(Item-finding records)
-.-.-

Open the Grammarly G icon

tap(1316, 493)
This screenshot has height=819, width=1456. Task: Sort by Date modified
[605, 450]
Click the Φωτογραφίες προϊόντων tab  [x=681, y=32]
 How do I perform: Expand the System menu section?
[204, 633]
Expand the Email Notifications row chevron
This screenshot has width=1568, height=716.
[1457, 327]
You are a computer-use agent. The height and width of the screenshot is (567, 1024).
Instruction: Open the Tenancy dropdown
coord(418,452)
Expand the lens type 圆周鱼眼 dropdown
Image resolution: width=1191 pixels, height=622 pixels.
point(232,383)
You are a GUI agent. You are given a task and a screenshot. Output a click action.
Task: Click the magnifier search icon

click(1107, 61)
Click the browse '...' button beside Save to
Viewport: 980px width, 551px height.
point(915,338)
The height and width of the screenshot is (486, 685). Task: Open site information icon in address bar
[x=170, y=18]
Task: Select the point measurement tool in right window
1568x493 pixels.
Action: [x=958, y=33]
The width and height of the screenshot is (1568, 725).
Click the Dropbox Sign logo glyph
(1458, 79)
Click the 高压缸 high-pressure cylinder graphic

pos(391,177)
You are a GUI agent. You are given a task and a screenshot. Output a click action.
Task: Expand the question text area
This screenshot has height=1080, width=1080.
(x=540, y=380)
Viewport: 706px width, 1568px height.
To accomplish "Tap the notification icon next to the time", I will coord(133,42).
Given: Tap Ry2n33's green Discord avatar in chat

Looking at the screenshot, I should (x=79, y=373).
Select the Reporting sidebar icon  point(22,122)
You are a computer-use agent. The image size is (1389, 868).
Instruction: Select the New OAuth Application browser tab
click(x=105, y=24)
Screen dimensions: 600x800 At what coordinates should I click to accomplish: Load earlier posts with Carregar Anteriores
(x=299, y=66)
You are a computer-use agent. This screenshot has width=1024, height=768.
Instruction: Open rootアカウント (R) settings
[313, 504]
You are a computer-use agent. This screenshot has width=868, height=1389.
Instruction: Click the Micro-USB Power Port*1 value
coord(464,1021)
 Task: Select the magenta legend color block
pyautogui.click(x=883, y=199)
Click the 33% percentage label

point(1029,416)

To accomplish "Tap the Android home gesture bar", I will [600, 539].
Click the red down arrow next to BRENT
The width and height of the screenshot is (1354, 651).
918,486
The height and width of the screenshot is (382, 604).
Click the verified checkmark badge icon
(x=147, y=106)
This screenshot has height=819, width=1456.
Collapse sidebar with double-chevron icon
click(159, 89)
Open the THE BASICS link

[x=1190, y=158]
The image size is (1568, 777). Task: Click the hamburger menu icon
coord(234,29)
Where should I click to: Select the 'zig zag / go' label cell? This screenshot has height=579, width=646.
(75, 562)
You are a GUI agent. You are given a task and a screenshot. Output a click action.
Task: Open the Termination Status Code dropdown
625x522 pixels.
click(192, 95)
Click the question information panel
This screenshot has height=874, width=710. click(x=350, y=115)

-.-.-

*EXERCISE*. Rewrite the lines above as a numbered list, leaving out the blank ones.

*WRITTEN ANSWER*.
1. Open the Grammarly G icon
2. tap(1316, 493)
3. This screenshot has height=819, width=1456. Task: Sort by Date modified
4. [605, 450]
5. Click the Φωτογραφίες προϊόντων tab  [x=681, y=32]
6.  How do I perform: Expand the System menu section?
7. [204, 633]
8. Expand the Email Notifications row chevron
9. This screenshot has width=1568, height=716.
10. [1457, 327]
11. You are a computer-use agent. The height and width of the screenshot is (567, 1024).
12. Instruction: Open the Tenancy dropdown
13. coord(418,452)
14. Expand the lens type 圆周鱼眼 dropdown
15. Image resolution: width=1191 pixels, height=622 pixels.
16. point(232,383)
17. You are a GUI agent. You are given a task and a screenshot. Output a click action.
18. Task: Click the magnifier search icon
19. click(1107, 61)
20. Click the browse '...' button beside Save to
21. Viewport: 980px width, 551px height.
22. point(915,338)
23. The height and width of the screenshot is (486, 685). Task: Open site information icon in address bar
24. [x=170, y=18]
25. Task: Select the point measurement tool in right window
26. 1568x493 pixels.
27. Action: [x=958, y=33]
28. The width and height of the screenshot is (1568, 725).
29. Click the Dropbox Sign logo glyph
30. (1458, 79)
31. Click the 高压缸 high-pressure cylinder graphic
32. pos(391,177)
33. You are a GUI agent. You are given a task and a screenshot. Output a click action.
34. Task: Expand the question text area
35. This screenshot has height=1080, width=1080.
36. (x=540, y=380)
37. Viewport: 706px width, 1568px height.
38. To accomplish "Tap the notification icon next to the time", I will coord(133,42).
39. Given: Tap Ry2n33's green Discord avatar in chat
40. Looking at the screenshot, I should (x=79, y=373).
41. Select the Reporting sidebar icon  point(22,122)
42. You are a computer-use agent. The image size is (1389, 868).
43. Instruction: Select the New OAuth Application browser tab
44. click(x=105, y=24)
45. Screen dimensions: 600x800 At what coordinates should I click to accomplish: Load earlier posts with Carregar Anteriores
46. (x=299, y=66)
47. You are a computer-use agent. This screenshot has width=1024, height=768.
48. Instruction: Open rootアカウント (R) settings
49. [313, 504]
50. You are a computer-use agent. This screenshot has width=868, height=1389.
51. Instruction: Click the Micro-USB Power Port*1 value
52. coord(464,1021)
53.  Task: Select the magenta legend color block
54. pyautogui.click(x=883, y=199)
55. Click the 33% percentage label
56. point(1029,416)
57. To accomplish "Tap the Android home gesture bar", I will [600, 539].
58. Click the red down arrow next to BRENT
59. The width and height of the screenshot is (1354, 651).
60. 918,486
61. The height and width of the screenshot is (382, 604).
62. Click the verified checkmark badge icon
63. (x=147, y=106)
64. This screenshot has height=819, width=1456.
65. Collapse sidebar with double-chevron icon
66. click(159, 89)
67. Open the THE BASICS link
68. [x=1190, y=158]
69. The image size is (1568, 777). Task: Click the hamburger menu icon
70. coord(234,29)
71. Where should I click to: Select the 'zig zag / go' label cell? This screenshot has height=579, width=646.
72. (75, 562)
73. You are a GUI agent. You are given a task and a screenshot. Output a click action.
74. Task: Open the Termination Status Code dropdown
75. 625x522 pixels.
76. click(192, 95)
77. Click the question information panel
78. This screenshot has height=874, width=710. click(x=350, y=115)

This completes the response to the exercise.